> **Task item**
Lines from the one with "Viewport: 1214px width, 975px" through the end of the records, and no others, are what the answer should contain, copied exactly; please keep pictures out.

> **Exercise data**

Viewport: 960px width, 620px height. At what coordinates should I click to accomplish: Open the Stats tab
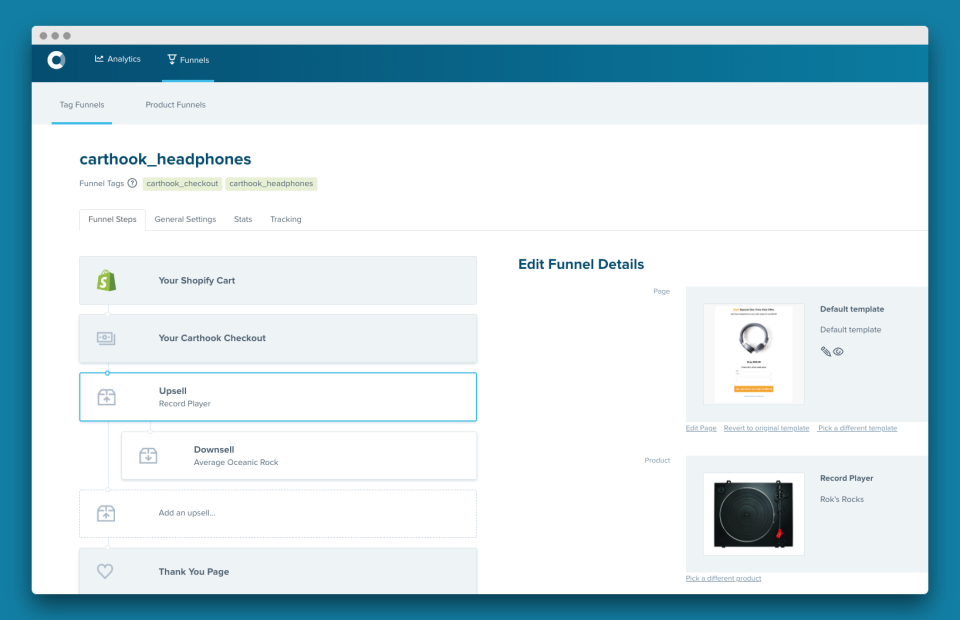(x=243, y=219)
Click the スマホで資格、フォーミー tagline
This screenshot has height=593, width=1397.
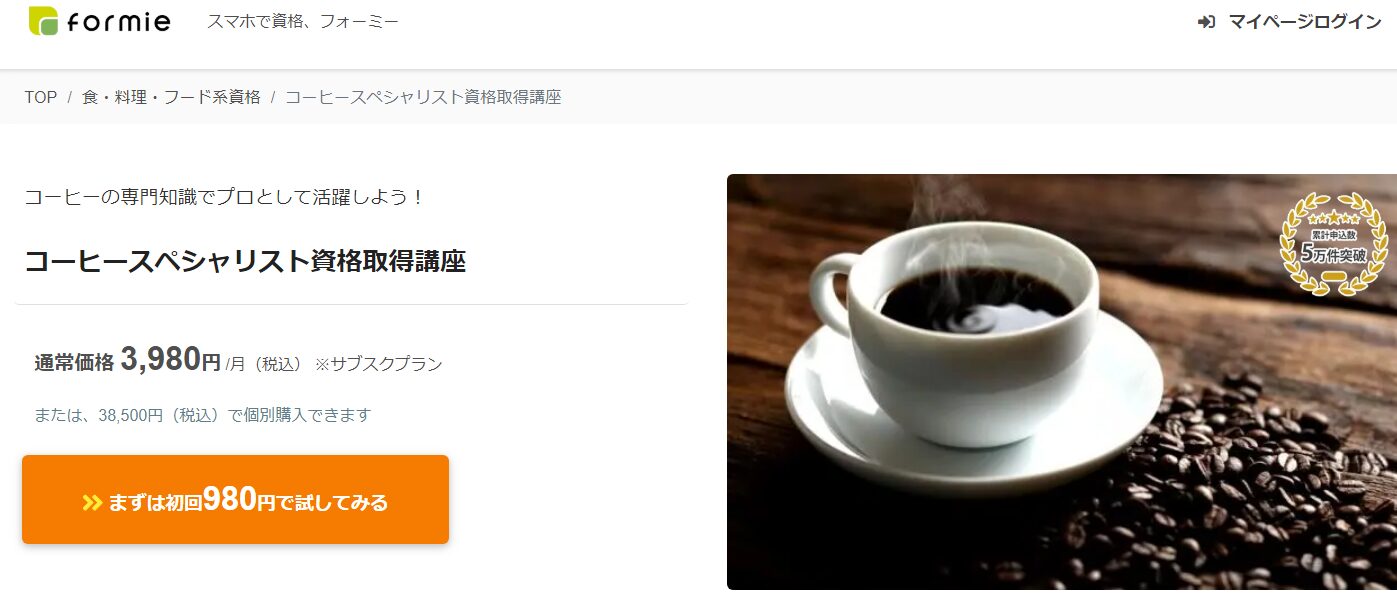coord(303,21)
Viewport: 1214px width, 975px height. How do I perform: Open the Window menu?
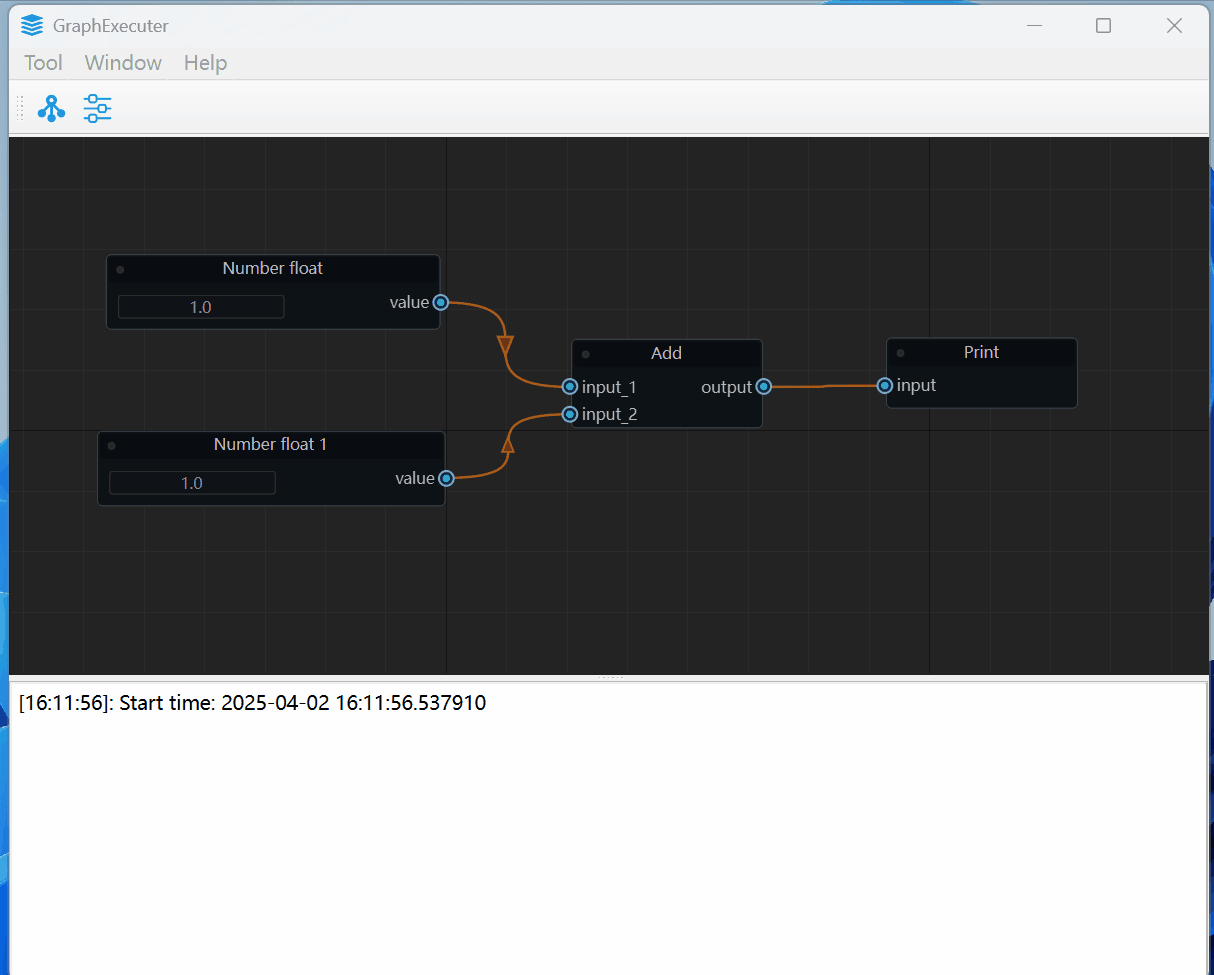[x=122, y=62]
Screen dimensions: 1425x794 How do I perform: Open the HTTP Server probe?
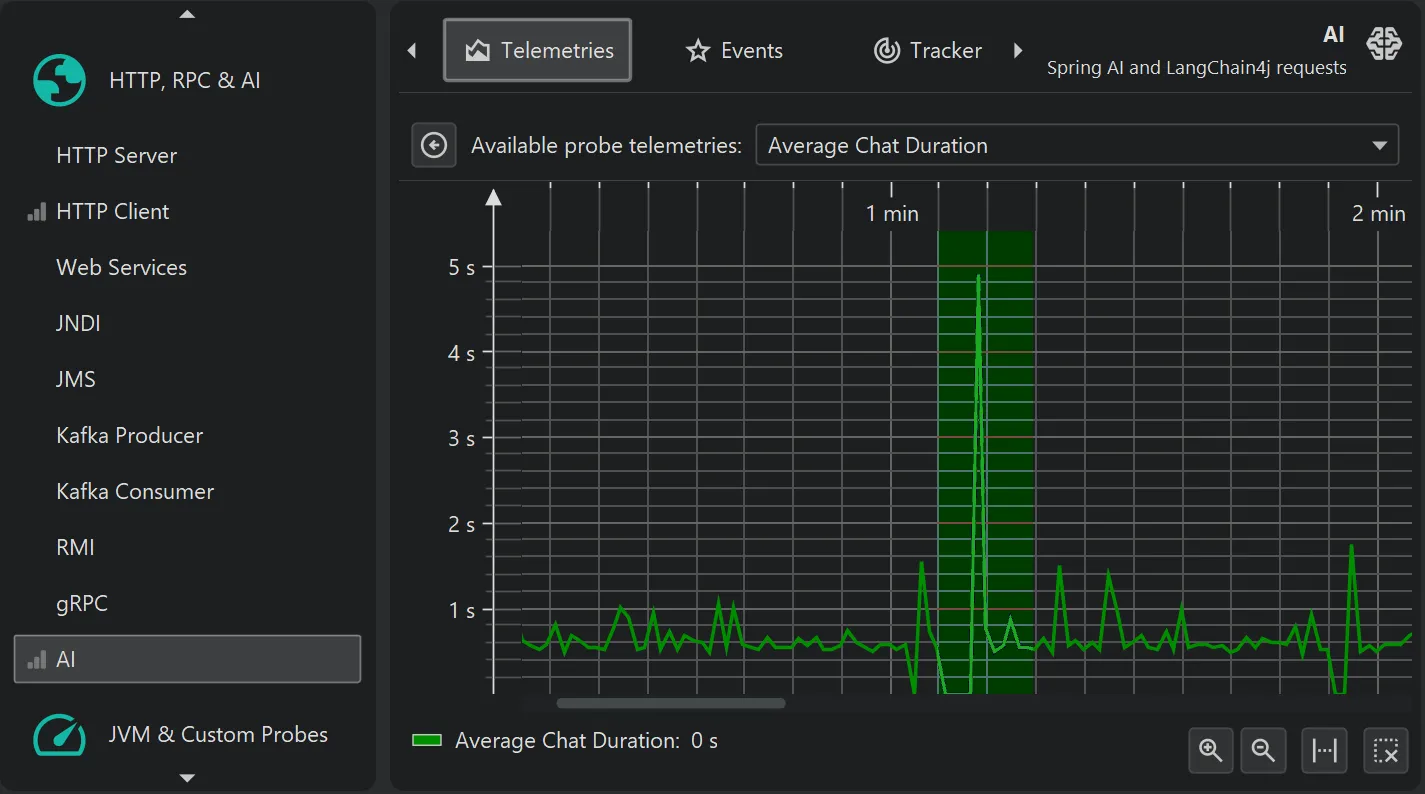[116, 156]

> **Output below**
Viewport: 1214px width, 975px height. How do I perform: Open the Window menu?
[x=122, y=62]
Screen dimensions: 1425x794 How do I perform: Open the HTTP Server probe?
[116, 156]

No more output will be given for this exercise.